Using one end of an acuBall, twist and turn the ball like you would turn a door knob and feel the tissues being pulled and released. Or try my favorite and imagine you are painting with a paint brush and with your wrist paint circles as you push gently in and pull the tissues around in a circle. Notice the release all the way up into the hair line. After several minutes on each side open and close your mouth and notice the new found space. This is amazing to do before bed.
Relax Your Occipital Muscles
A stiff neck, tight shoulders, and tension headaches are usually a precursor for some pain meds, but consider something a bit less chemically altering and consider something with a bit more instant gratification.
Using a warmed up acuBall, lie down on the floor and place the ball underneath the lip of your skull (occipital bone). Nod the head and gently turn the head side to side. You should notice right away the knotty parts and FYI this may not be your favorite. But if you struggle with upper body tension, tension headaches, and even the jaw clenching we spoke of earlier give this a try. You won’t be sorry you did.
Roll Your Feet
So you walk around with casts on your feet all day. Yes, you heard me correctly, casts, those things you call shoes. Those things that do not allow your feet to move, expand and take on different textures, surfaces, and environments. Those things that cripple your feet, it’s no wonder so many elderly struggle to walk, because the one thing they need to walk has been under used and no longer considered for therapy.
So kick off those shoes of your and under your desk with a mini acuBall roll out those sweet feet of yours and show them some love. We start off almost every yoga class with rolling out of our feet. It’s the base of our body and if your lower body is not in balance and ready to take on life, how can you expect the rest of your body to?
The feet hold 72,000 nadis or nerve endings that all connect back with different areas of the body, tapping into those areas thorough the feet also offers an additional healing we could all use. Once you’ve rolled each foot notice how your foot feels to the floor when standing or walking afterwards. You should feel more connected, more aware, more alive. And now, so will you!
Four reasons to roll it out that will give you instant gratification with little time spend. Remember what we do does matter, and I want you to do things that help you bring more movement and well-being into your day.

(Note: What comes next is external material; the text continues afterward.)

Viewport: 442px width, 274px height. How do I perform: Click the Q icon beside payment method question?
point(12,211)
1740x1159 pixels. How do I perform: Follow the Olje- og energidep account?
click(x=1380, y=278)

Diastasis Recti: Splitting of the Fascia of the Rectus Abdominis
A Little-Known Core Concern that Warrants Recognition
By Hope Zvara
Most people would love to have a killer core—that is, a waistline to die for—but at what cost? Diastasis recti is a splitting of the fascia of the rectus abdominis down the linia alba, or midline, that separates it into left and right halves. The condition occurs primarily in infants and pregnant women, but can also be the result of obesity, particularly when excessive fat surrounds the abdomen. Diastasis recti can also be cause by certain abdominal exercises and heavy weightlifting— which is a common cause of the problem among men.
In women, diastasis recti can occur during pregnancy, when the pressure of the uterus against the abdominal wall causes a widening and thinning of the midline tissue. However, women can live with diastasis recti for several years after pregnancy, especially if they do not perform the proper exercises to fix the issue or if they worsen the separation by exercising incorrectly. Having several consecutive pregnancies can prevent the uterus from returning to its normal size and interfere with the body’s healing.

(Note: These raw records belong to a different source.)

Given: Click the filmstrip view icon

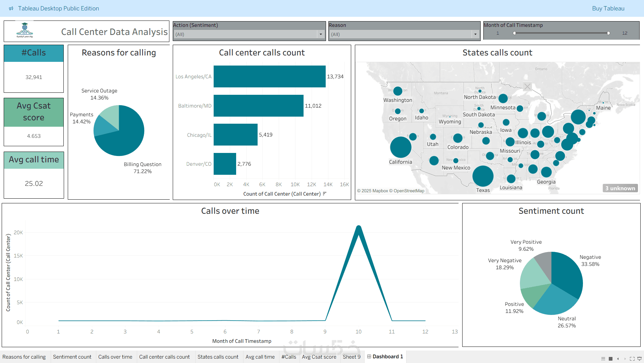Looking at the screenshot, I should coord(603,359).
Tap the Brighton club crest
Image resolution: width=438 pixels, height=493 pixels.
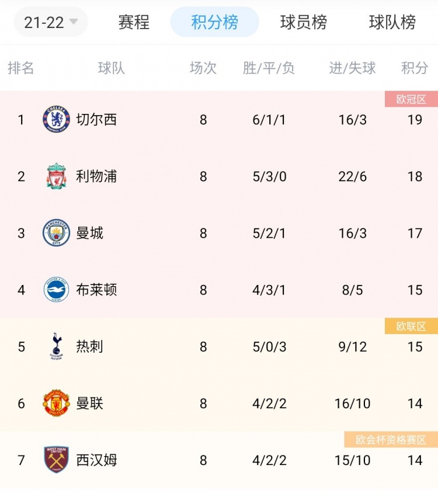(56, 290)
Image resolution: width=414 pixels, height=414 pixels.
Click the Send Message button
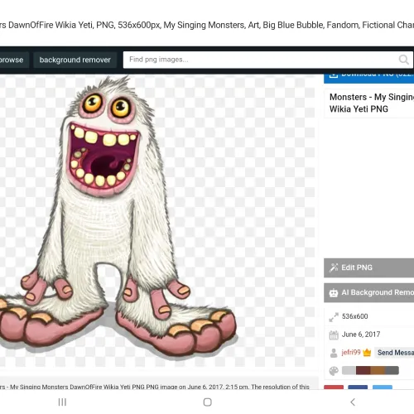pyautogui.click(x=394, y=353)
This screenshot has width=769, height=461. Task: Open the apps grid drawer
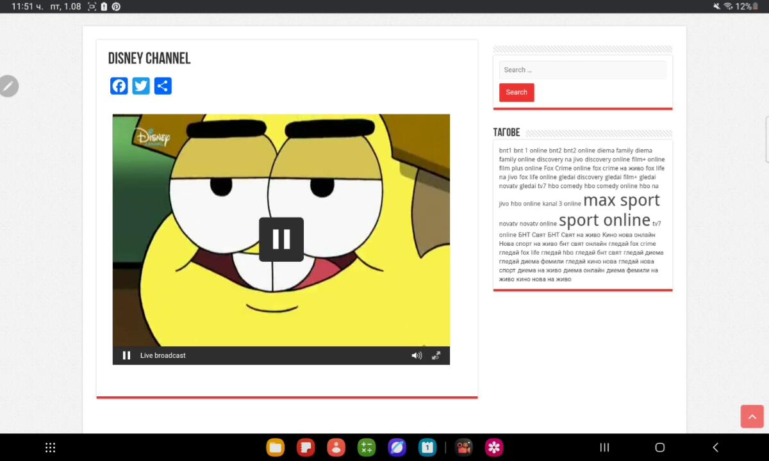point(51,448)
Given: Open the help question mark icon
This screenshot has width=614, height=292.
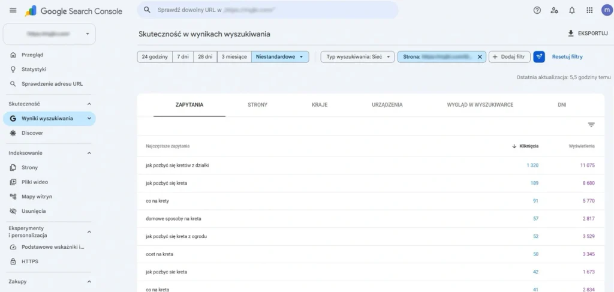Looking at the screenshot, I should pyautogui.click(x=537, y=11).
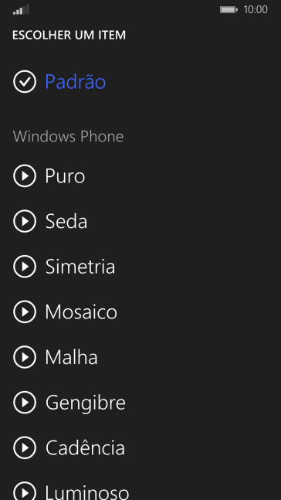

A split that creates a gap wider than two-and-a-half fingers’ width may be considered a medical issue and should be dealt with immediately. Even at two fingers widths, sufferers may notice back pain, the sagging “mama belly” or a coning or V-shape at the line of the linia alba, where the abdominals should be connected. At any gap size, diastasis recti is a concern that can create issues if left unaddressed as the core muscles develop improperly. When something in our bodies is not working correctly, something else compensates, and that compensation eventually catches up with us.
What to Avoid
Exercise classes and boot camps that are focused on weight loss and strength training usually do not provide students with an understanding of transversus abdominis and pelvic support, so it is important for anyone that suffers from diastasis, especially new mothers, to understand the problem and how to properly heal from it. Because pregnancy stretches and thins the abdominal walls rapidly, the muscles afterward are vulnerable to injury. Like a balloon that is inflated and deflated several times consecutively, the abs can become distorted and saggy unless the proper care is taken to heal them from being stretched thin.
The abdominal exercises known as crunches or sit-ups can create a pressure down the midline of the belly that can cause the split. The source of problematic weightlifting is incorrect form; either sucking in or pushing out the belly prevents building true transversus abdominis strength.

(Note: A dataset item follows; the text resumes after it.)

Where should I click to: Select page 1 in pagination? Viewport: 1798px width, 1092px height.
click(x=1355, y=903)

Women should avoid wearing a support girdle or other tummy-trimming undergarments unless the split is two or more fingers width apart. The girdle’s support prevents sufferers from working the core muscles, leading to an issue that is much worse than a simple tummy bulge.
How to Strengthen and Heal
Learning proper pelvic floor exercises will give the core the support it needs and build the base from which to mend the issue. The pelvic floor is the bottom of the body; with strengthening, this foundation can lighten the load on the rectus abdominis and help remedy urinary incontinence.
Due to pregnancy, excessive abdominal weight or improper core work, many women that have diastasis recti also have lordosis, an exaggerated forward curvature of the lumbar and cervical regions of the spinal column. Intentionally bringing the spine into a neutral position helps retrain the muscles into their proper position.
Choose exercises that facilitate using the transversus abdominis properly, working in three dimensions, or planes of motion, rather than simply along one plane (for example, with crunches, the movement is just rounding forward). Learn core exercises that require work in the transverse (horizontal) plane, rather than in the sagittal (or vertical) plan, as traditional sit-ups do.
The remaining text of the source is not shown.